> _EXTRACT TO READ_
··········
But how to broker a unified approach among traditionally antagonistic and isolated parties?

The crux of the issue here is how to define sustainable so that all local actors can agree it is fair, desirable, in their interests. Change can emerge from within the system through a reasonable process or more likely, from without, through a messy resolution of tensions.

“Sustainable Sonoma will rely on its partners—all of us diverse people and interests who make up this community and see its problems and its promise—to hold tight to its vision of achieving a just, sustainable, thriving community in Sonoma Valley,” Jones said.” We have to hold each other accountable, and create reporting that lets the community also hold us accountable.”

Getting to actual sustainability is a big challenge, not because we are not smart enough, but because actors tend to get tripped up by locked-in primary assumptions, and then can’t see out of those boxes. Collectively we’ve got to be nimbler and more flexible to be sustainable.

On the Sustainable Sonoma webpage, the SEC states, “We see that environmental aims cannot be fully supported by a community until social inequities are addressed and economic success is seen as compatible with environmental vitality.” This statement introduces triple bottom line thinking, and frames it as in everyone’s interest.
··········
> _DATA EXTRACT_
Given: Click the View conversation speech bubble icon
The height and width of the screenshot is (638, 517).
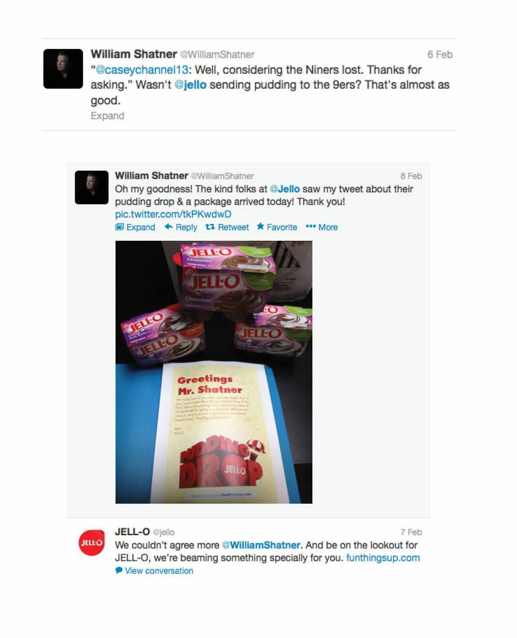Looking at the screenshot, I should click(119, 570).
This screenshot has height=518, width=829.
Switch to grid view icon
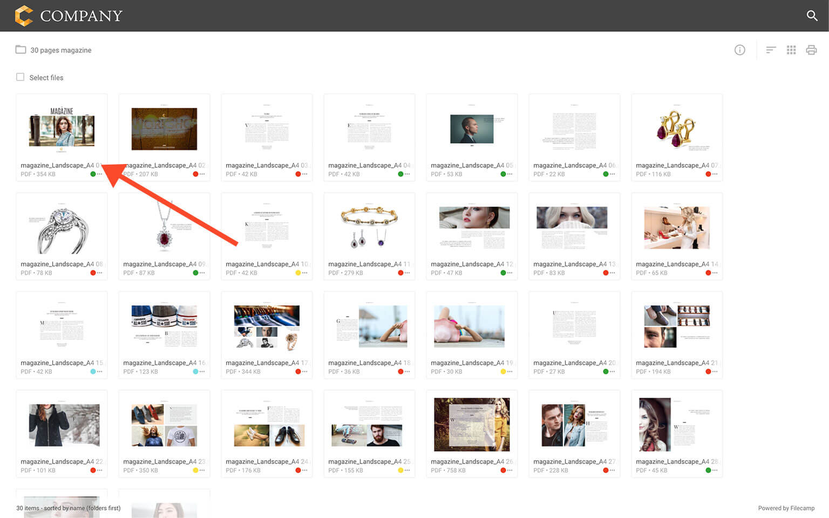(x=791, y=50)
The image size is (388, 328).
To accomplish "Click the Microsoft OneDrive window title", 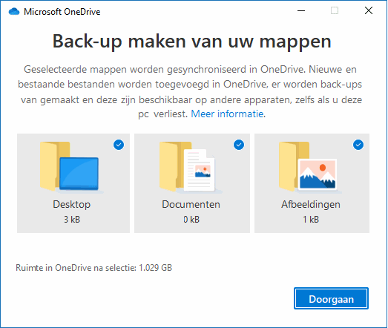I will [x=62, y=12].
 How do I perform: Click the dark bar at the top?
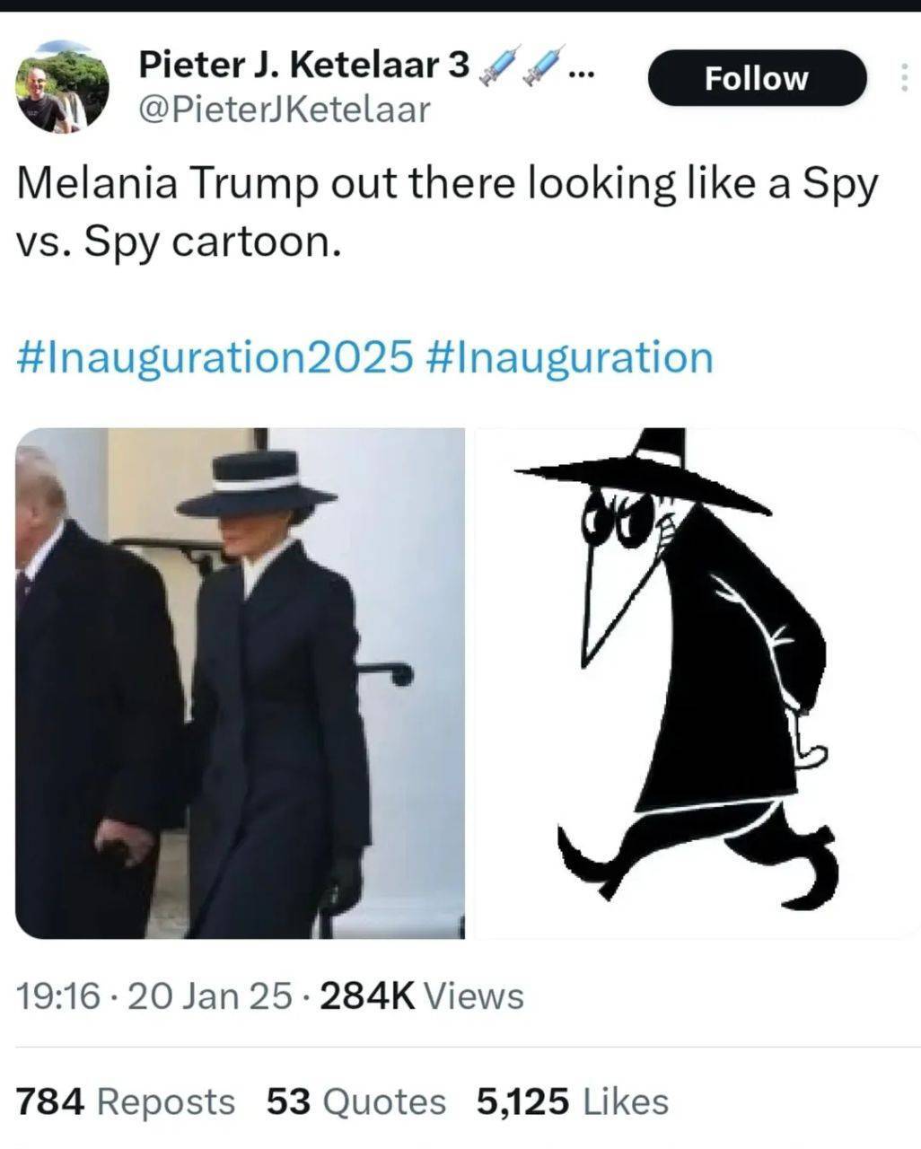point(461,5)
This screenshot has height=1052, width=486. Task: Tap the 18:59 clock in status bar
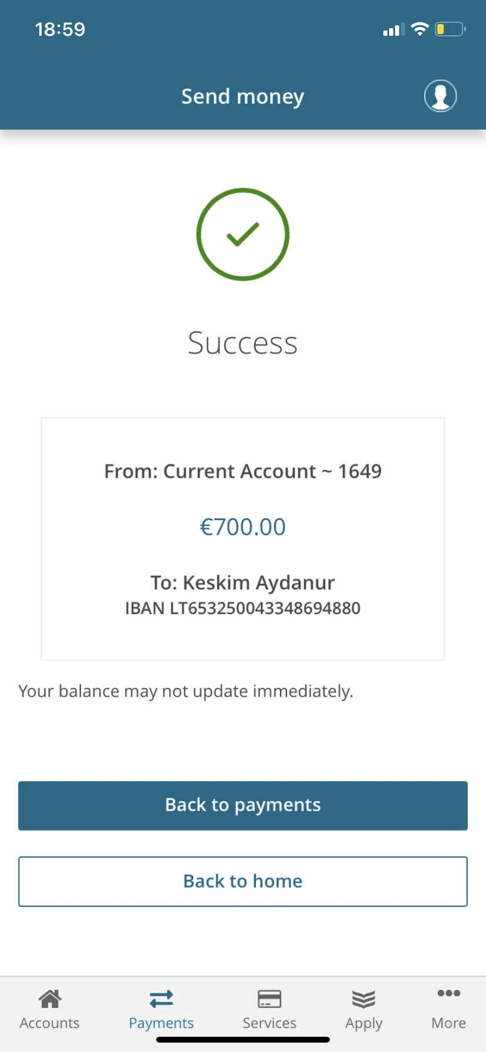click(60, 29)
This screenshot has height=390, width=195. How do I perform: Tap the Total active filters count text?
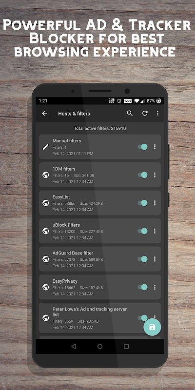[100, 129]
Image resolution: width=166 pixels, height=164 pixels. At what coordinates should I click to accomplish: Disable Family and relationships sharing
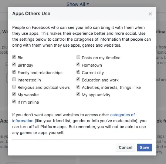point(14,72)
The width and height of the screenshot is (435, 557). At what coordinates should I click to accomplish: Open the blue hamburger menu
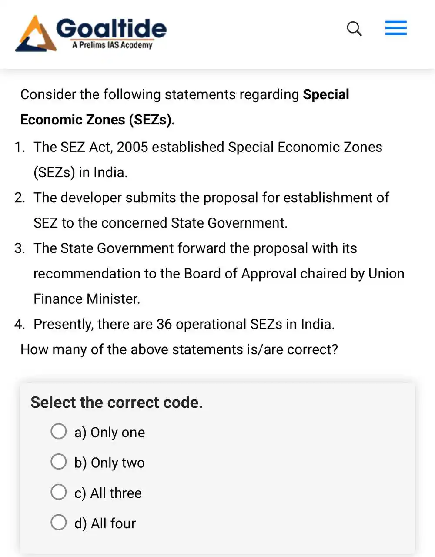point(396,28)
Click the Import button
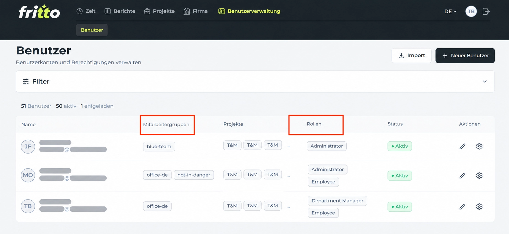Image resolution: width=509 pixels, height=234 pixels. [411, 56]
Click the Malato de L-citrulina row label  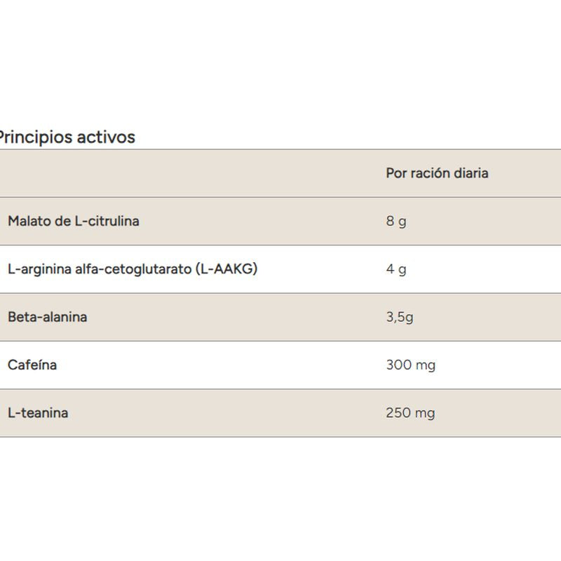point(74,221)
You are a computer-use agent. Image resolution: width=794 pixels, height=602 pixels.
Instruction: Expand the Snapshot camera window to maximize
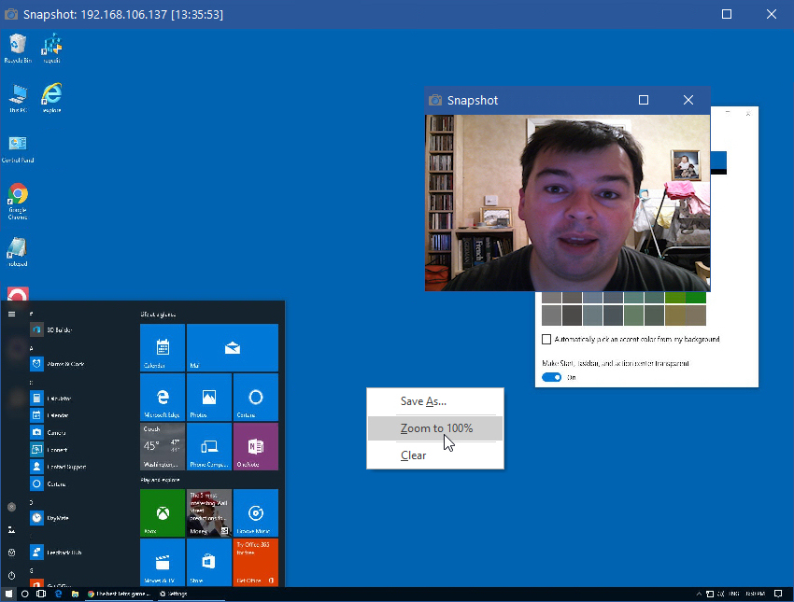click(644, 100)
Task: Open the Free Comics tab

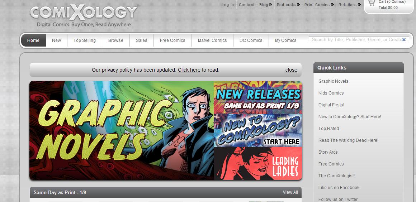Action: tap(172, 40)
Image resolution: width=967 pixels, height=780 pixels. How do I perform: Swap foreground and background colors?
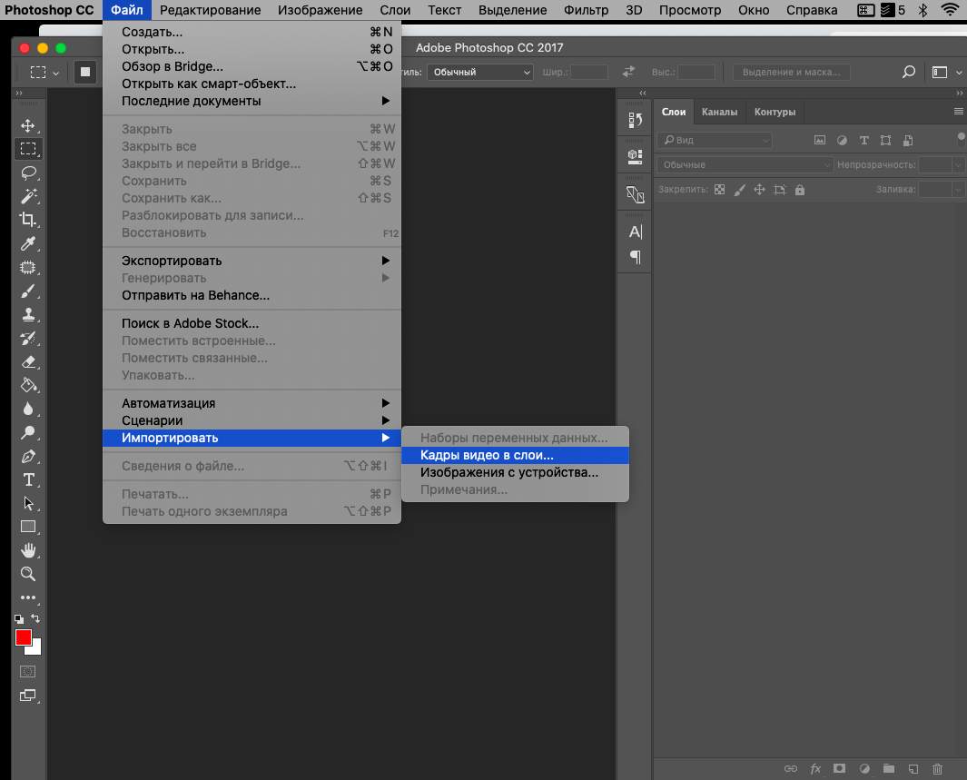tap(35, 617)
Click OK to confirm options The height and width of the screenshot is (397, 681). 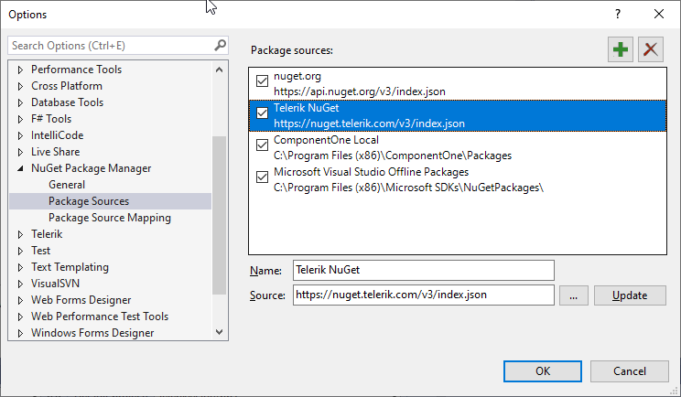coord(542,370)
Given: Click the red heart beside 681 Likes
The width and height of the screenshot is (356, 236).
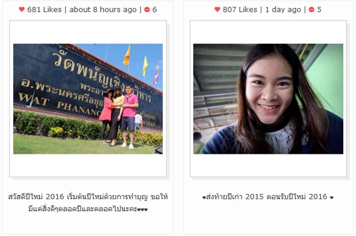Looking at the screenshot, I should click(22, 9).
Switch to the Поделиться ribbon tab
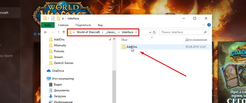 pos(83,25)
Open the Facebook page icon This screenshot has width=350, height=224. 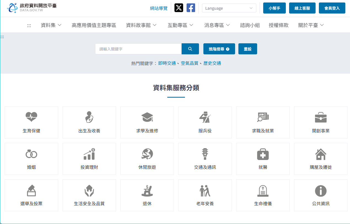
··········
Could you copy the passage on Sustainable Sonoma between "But how to broker" and "resolution of tensions.", inclusive, swapping "antagonistic" for "hostile"?

> _RESPONSE_
But how to broker a unified approach among traditionally hostile and isolated parties?

The crux of the issue here is how to define sustainable so that all local actors can agree it is fair, desirable, in their interests. Change can emerge from within the system through a reasonable process or more likely, from without, through a messy resolution of tensions.